- [Work task] Retype the data that follows with no alterations, please.
*** Information provided Section Begins ***
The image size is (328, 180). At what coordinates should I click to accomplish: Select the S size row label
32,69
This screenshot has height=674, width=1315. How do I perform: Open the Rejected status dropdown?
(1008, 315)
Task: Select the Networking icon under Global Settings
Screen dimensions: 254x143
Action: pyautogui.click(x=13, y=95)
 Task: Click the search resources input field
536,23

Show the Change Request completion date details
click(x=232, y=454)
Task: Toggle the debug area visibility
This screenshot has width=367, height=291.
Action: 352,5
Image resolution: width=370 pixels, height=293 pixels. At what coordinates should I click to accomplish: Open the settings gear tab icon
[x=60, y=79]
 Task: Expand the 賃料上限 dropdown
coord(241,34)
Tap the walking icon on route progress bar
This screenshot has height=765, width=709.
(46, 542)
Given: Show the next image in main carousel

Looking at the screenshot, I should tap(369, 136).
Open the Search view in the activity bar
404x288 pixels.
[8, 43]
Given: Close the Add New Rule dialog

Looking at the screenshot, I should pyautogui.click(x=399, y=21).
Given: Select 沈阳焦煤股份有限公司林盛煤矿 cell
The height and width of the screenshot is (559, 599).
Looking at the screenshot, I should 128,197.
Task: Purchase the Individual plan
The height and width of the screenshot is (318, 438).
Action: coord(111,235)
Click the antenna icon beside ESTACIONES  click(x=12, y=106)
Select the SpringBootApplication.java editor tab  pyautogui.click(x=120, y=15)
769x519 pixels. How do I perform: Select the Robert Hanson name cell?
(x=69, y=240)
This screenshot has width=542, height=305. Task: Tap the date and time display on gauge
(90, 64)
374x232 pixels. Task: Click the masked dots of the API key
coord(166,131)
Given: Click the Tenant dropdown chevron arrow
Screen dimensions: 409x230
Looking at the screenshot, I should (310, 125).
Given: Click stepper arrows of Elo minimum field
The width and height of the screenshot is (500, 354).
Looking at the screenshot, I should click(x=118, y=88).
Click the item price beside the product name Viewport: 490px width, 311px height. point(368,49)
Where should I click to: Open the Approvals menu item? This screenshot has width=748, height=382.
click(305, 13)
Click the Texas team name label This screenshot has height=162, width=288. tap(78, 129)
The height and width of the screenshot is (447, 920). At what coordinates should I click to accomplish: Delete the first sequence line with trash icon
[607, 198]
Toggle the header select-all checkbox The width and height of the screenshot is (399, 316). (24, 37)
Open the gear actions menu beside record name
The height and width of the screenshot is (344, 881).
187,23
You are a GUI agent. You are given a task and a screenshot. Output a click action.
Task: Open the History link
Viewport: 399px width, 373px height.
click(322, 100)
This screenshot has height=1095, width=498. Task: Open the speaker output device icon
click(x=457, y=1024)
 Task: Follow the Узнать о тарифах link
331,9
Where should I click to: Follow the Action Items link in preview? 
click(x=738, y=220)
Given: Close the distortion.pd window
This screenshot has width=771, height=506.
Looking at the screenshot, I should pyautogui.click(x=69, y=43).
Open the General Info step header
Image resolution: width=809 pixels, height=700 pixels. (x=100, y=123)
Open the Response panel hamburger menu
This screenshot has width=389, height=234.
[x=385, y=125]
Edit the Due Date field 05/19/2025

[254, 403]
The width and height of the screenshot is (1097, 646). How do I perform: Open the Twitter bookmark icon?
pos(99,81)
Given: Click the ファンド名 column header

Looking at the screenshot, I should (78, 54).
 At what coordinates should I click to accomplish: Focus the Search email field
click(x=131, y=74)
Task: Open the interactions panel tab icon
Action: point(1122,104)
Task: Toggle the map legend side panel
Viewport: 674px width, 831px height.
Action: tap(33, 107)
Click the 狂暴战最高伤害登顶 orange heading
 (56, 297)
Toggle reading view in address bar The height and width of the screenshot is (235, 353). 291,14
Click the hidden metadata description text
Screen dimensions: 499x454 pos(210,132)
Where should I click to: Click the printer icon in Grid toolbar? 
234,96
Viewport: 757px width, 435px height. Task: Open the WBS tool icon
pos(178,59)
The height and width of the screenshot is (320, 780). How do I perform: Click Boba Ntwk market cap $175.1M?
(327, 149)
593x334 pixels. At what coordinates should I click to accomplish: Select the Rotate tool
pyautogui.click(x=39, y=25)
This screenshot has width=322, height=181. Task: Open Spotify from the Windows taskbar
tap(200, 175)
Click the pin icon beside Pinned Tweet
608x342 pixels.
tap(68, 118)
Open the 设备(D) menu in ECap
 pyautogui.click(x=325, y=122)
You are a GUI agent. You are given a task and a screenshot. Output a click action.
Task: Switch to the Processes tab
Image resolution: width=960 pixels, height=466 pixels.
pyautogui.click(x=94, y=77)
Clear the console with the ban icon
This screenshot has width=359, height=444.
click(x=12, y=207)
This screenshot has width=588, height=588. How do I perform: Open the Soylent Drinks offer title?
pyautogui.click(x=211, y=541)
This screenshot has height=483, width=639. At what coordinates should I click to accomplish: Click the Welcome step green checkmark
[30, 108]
*** Information provided Section Ends ***
- [Answer to this task]
The image size is (328, 180). At what coordinates should I click to accomplish: Select the S size row label
32,69
This screenshot has height=674, width=1315. How do I perform: Open the Rejected status dropdown?
(1008, 315)
Task: Select the Networking icon under Global Settings
Screen dimensions: 254x143
Action: pyautogui.click(x=13, y=95)
 Task: Click the search resources input field
536,23

Show the Change Request completion date details
click(x=232, y=454)
Task: Toggle the debug area visibility
This screenshot has width=367, height=291.
Action: 352,5
Image resolution: width=370 pixels, height=293 pixels. At what coordinates should I click to accomplish: Open the settings gear tab icon
[x=60, y=79]
 Task: Expand the 賃料上限 dropdown
coord(241,34)
Tap the walking icon on route progress bar
This screenshot has height=765, width=709.
(46, 542)
Given: Show the next image in main carousel

Looking at the screenshot, I should tap(369, 136).
Open the Search view in the activity bar
404x288 pixels.
[8, 43]
Given: Close the Add New Rule dialog

Looking at the screenshot, I should pyautogui.click(x=399, y=21).
Given: Select 沈阳焦煤股份有限公司林盛煤矿 cell
The height and width of the screenshot is (559, 599).
Looking at the screenshot, I should 128,197.
Task: Purchase the Individual plan
The height and width of the screenshot is (318, 438).
Action: coord(111,235)
Click the antenna icon beside ESTACIONES  click(x=12, y=106)
Select the SpringBootApplication.java editor tab  pyautogui.click(x=120, y=15)
769x519 pixels. How do I perform: Select the Robert Hanson name cell?
(x=69, y=240)
This screenshot has width=542, height=305. Task: Tap the date and time display on gauge
(90, 64)
374x232 pixels. Task: Click the masked dots of the API key
coord(166,131)
Given: Click the Tenant dropdown chevron arrow
Screen dimensions: 409x230
Looking at the screenshot, I should (310, 125).
Given: Click stepper arrows of Elo minimum field
The width and height of the screenshot is (500, 354).
Looking at the screenshot, I should click(x=118, y=88).
Click the item price beside the product name Viewport: 490px width, 311px height. point(368,49)
Where should I click to: Open the Approvals menu item? This screenshot has width=748, height=382.
click(305, 13)
Click the Texas team name label This screenshot has height=162, width=288. tap(78, 129)
The height and width of the screenshot is (447, 920). At what coordinates should I click to accomplish: Delete the first sequence line with trash icon
[607, 198]
Toggle the header select-all checkbox The width and height of the screenshot is (399, 316). (24, 37)
Open the gear actions menu beside record name
The height and width of the screenshot is (344, 881).
187,23
You are a GUI agent. You are given a task and a screenshot. Output a click action.
Task: Open the History link
Viewport: 399px width, 373px height.
click(322, 100)
This screenshot has height=1095, width=498. Task: Open the speaker output device icon
click(x=457, y=1024)
 Task: Follow the Узнать о тарифах link
331,9
Where should I click to: Follow the Action Items link in preview? 
click(x=738, y=220)
Given: Close the distortion.pd window
This screenshot has width=771, height=506.
Looking at the screenshot, I should pyautogui.click(x=69, y=43).
Open the General Info step header
Image resolution: width=809 pixels, height=700 pixels. (x=100, y=123)
Open the Response panel hamburger menu
This screenshot has width=389, height=234.
[x=385, y=125]
Edit the Due Date field 05/19/2025

[254, 403]
The width and height of the screenshot is (1097, 646). How do I perform: Open the Twitter bookmark icon?
pos(99,81)
Given: Click the ファンド名 column header

Looking at the screenshot, I should (78, 54).
 At what coordinates should I click to accomplish: Focus the Search email field
click(x=131, y=74)
Task: Open the interactions panel tab icon
Action: point(1122,104)
Task: Toggle the map legend side panel
Viewport: 674px width, 831px height.
Action: tap(33, 107)
Click the 狂暴战最高伤害登顶 orange heading
 (56, 297)
Toggle reading view in address bar The height and width of the screenshot is (235, 353). 291,14
Click the hidden metadata description text
Screen dimensions: 499x454 pos(210,132)
Where should I click to: Click the printer icon in Grid toolbar? 
234,96
Viewport: 757px width, 435px height. Task: Open the WBS tool icon
pos(178,59)
The height and width of the screenshot is (320, 780). How do I perform: Click Boba Ntwk market cap $175.1M?
(327, 149)
593x334 pixels. At what coordinates should I click to accomplish: Select the Rotate tool
pyautogui.click(x=39, y=25)
This screenshot has width=322, height=181. Task: Open Spotify from the Windows taskbar
tap(200, 175)
Click the pin icon beside Pinned Tweet
608x342 pixels.
tap(68, 118)
Open the 设备(D) menu in ECap
 pyautogui.click(x=325, y=122)
You are a GUI agent. You are given a task and a screenshot. Output a click action.
Task: Switch to the Processes tab
Image resolution: width=960 pixels, height=466 pixels.
pyautogui.click(x=94, y=77)
Clear the console with the ban icon
This screenshot has width=359, height=444.
click(x=12, y=207)
This screenshot has width=588, height=588. How do I perform: Open the Soylent Drinks offer title?
pyautogui.click(x=211, y=541)
This screenshot has height=483, width=639. At what coordinates should I click to accomplish: Click the Welcome step green checkmark
[30, 108]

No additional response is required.